- [EXERCISE REQUIREMENTS]:
Set the pictures aside and set down only the lines from the line holding "830x596 pixels." through the end of the entries below, ends included.

::::

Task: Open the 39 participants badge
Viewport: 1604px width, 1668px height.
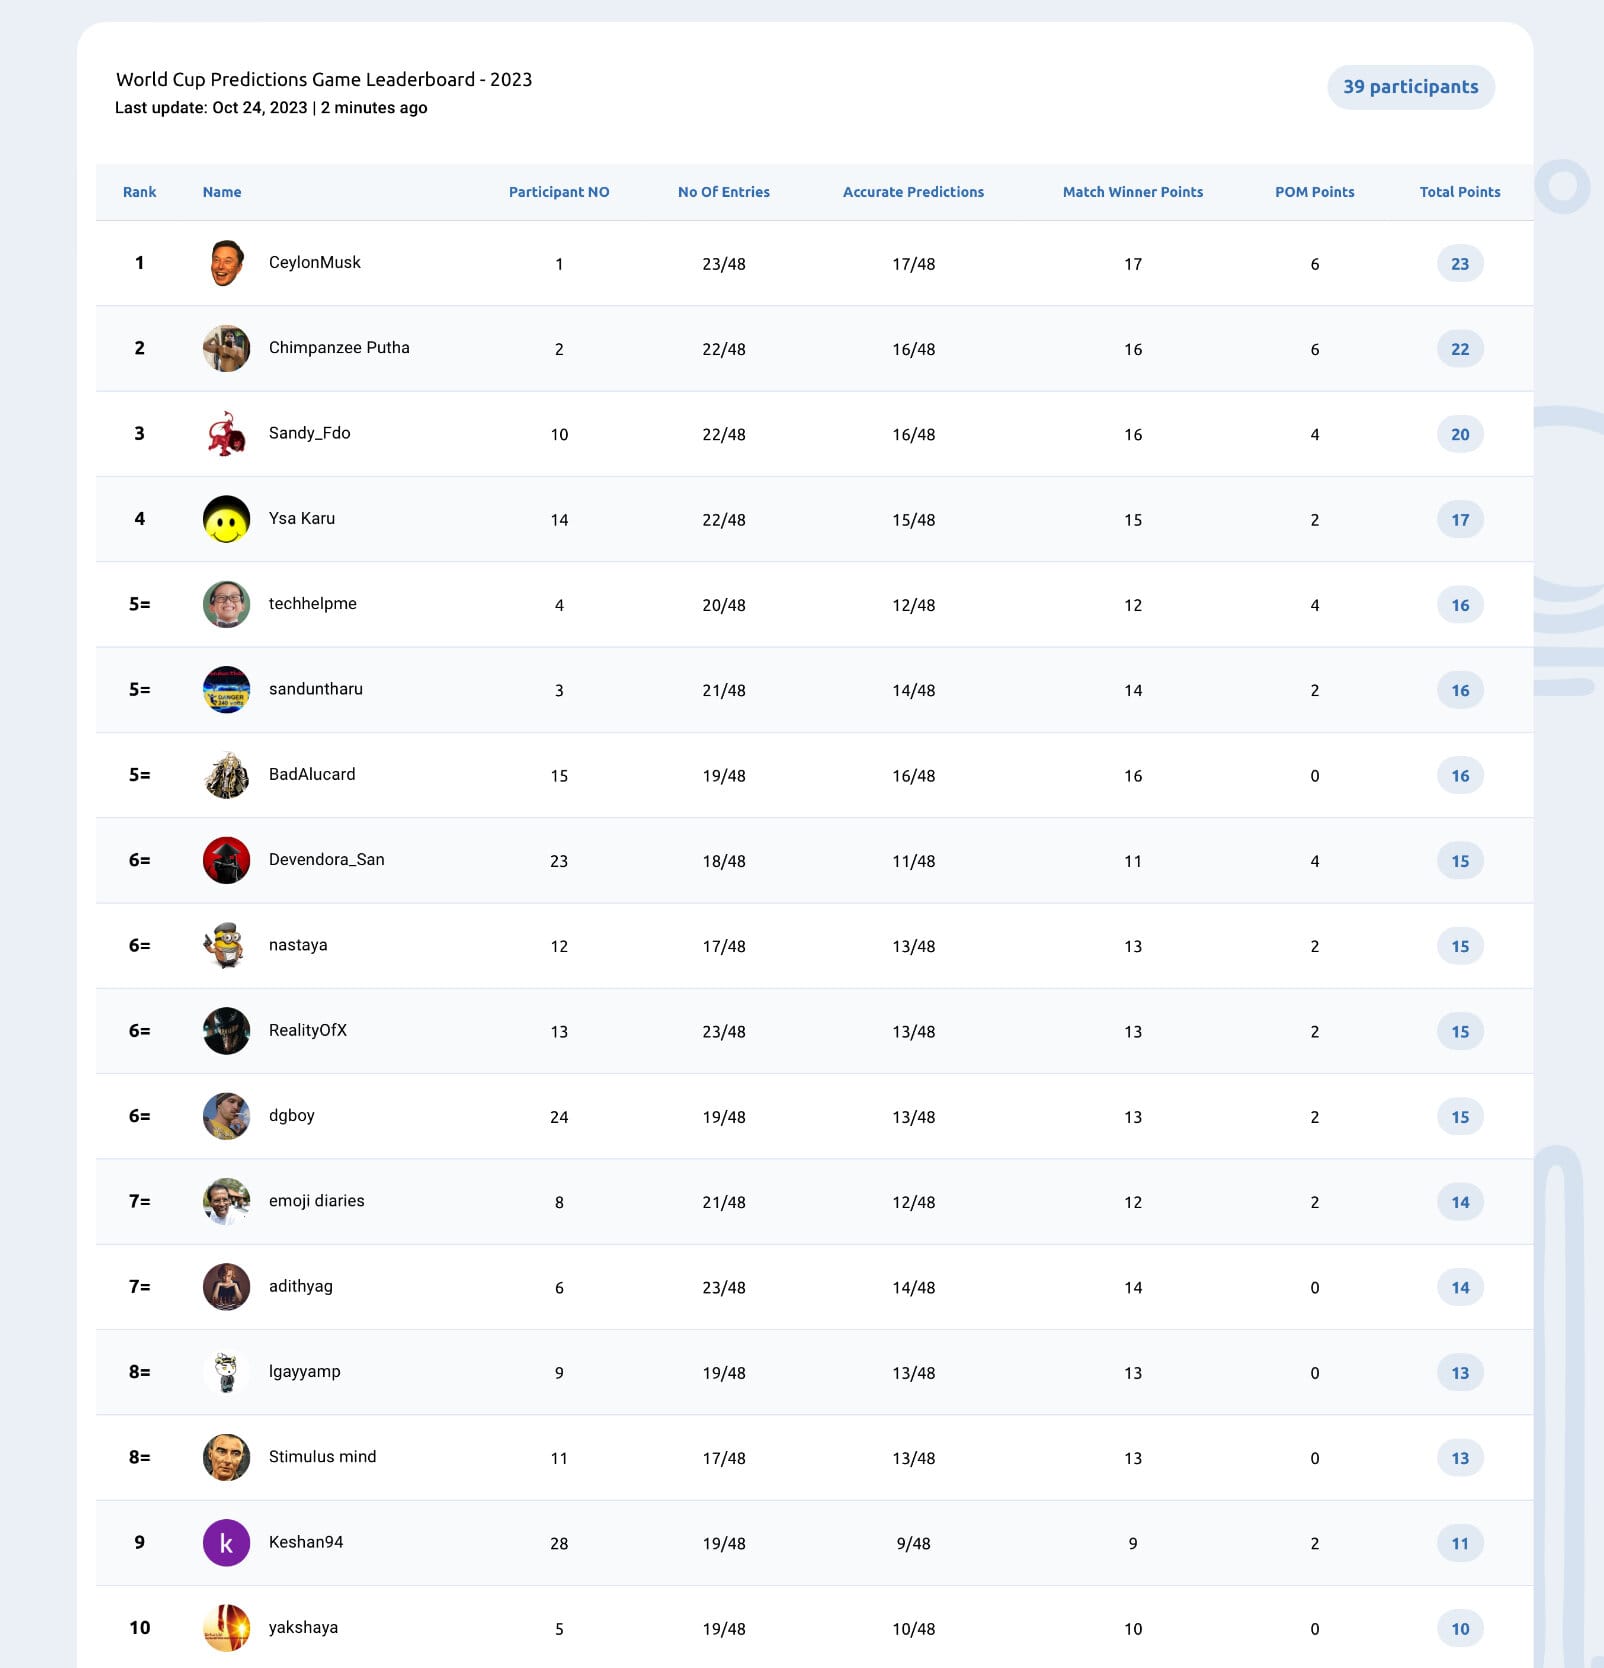Action: (1410, 87)
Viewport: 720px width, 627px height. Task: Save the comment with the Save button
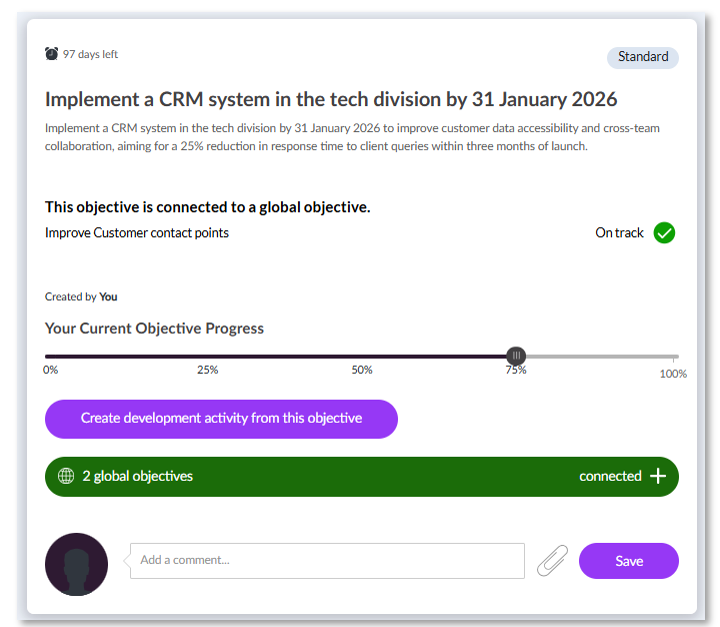[628, 561]
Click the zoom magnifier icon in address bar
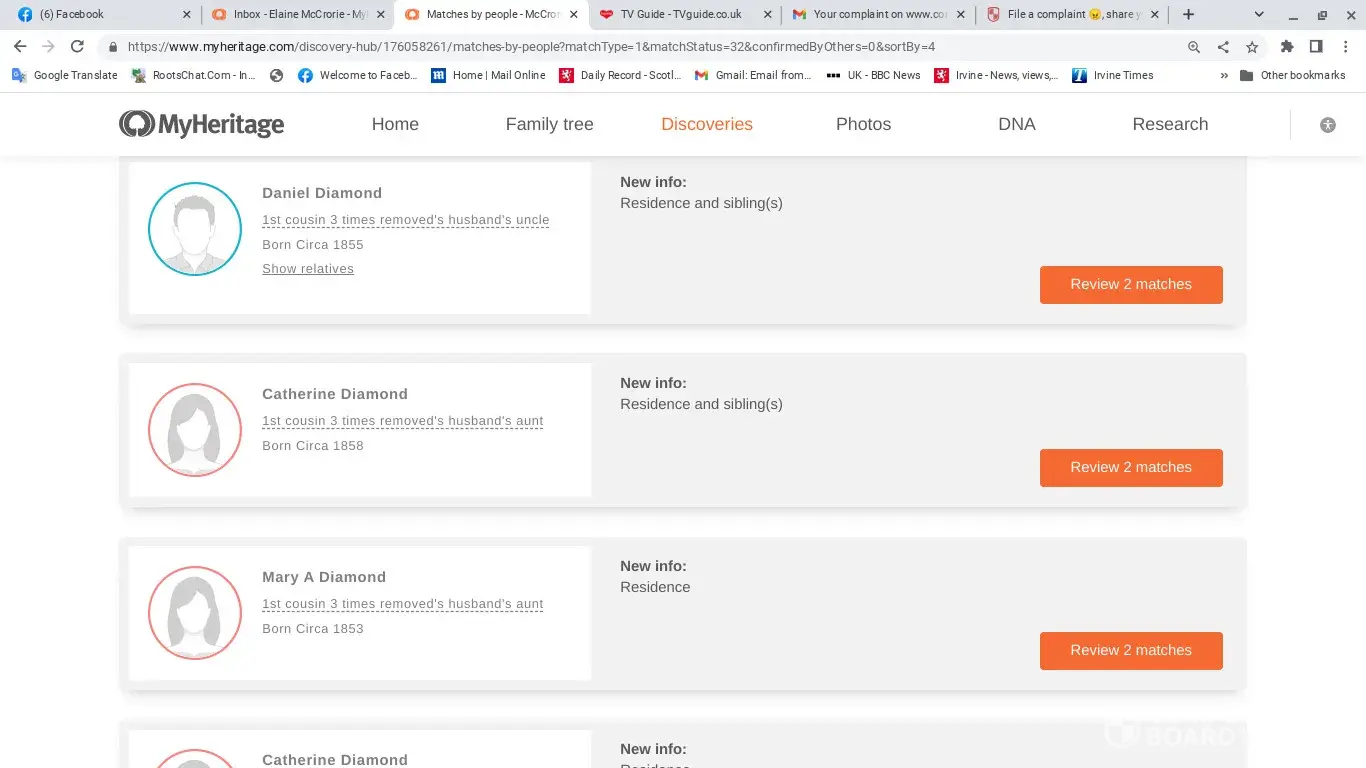The image size is (1366, 768). pos(1194,47)
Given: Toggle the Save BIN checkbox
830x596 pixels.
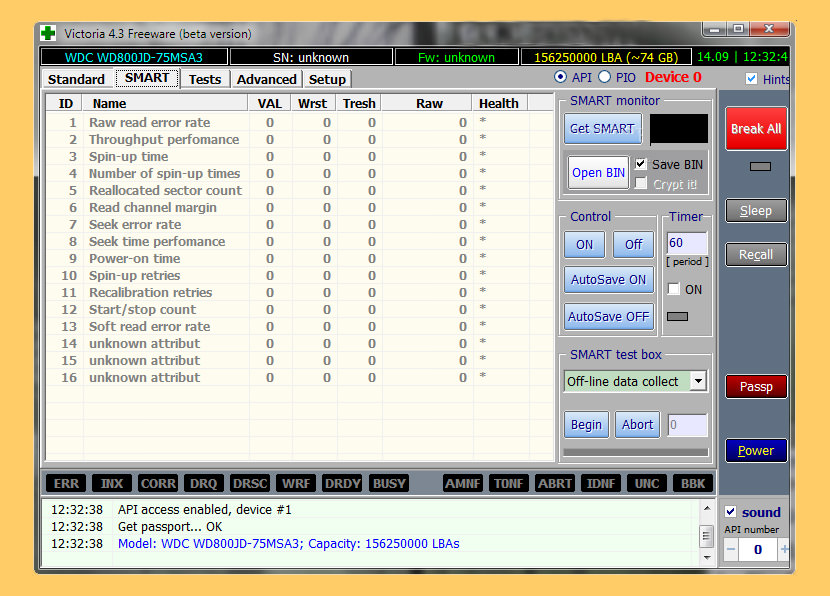Looking at the screenshot, I should coord(641,164).
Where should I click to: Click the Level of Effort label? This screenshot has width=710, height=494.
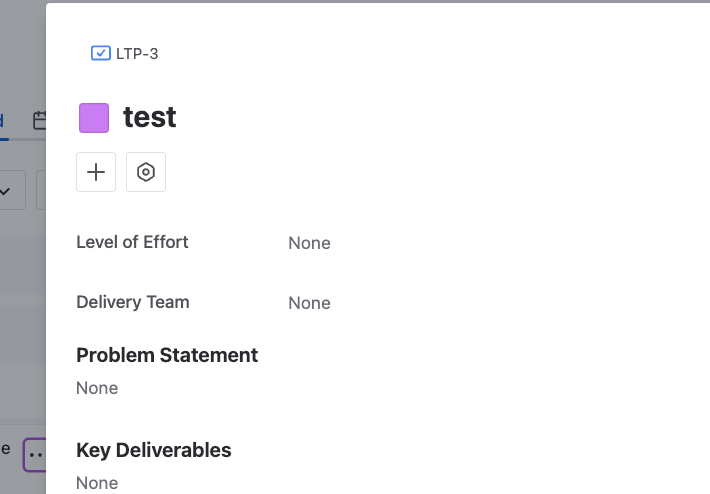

::::

- [RESULT]:
830x596 pixels.
Looking at the screenshot, I should coord(641,164).
Where should I click to: Click the Level of Effort label? This screenshot has width=710, height=494.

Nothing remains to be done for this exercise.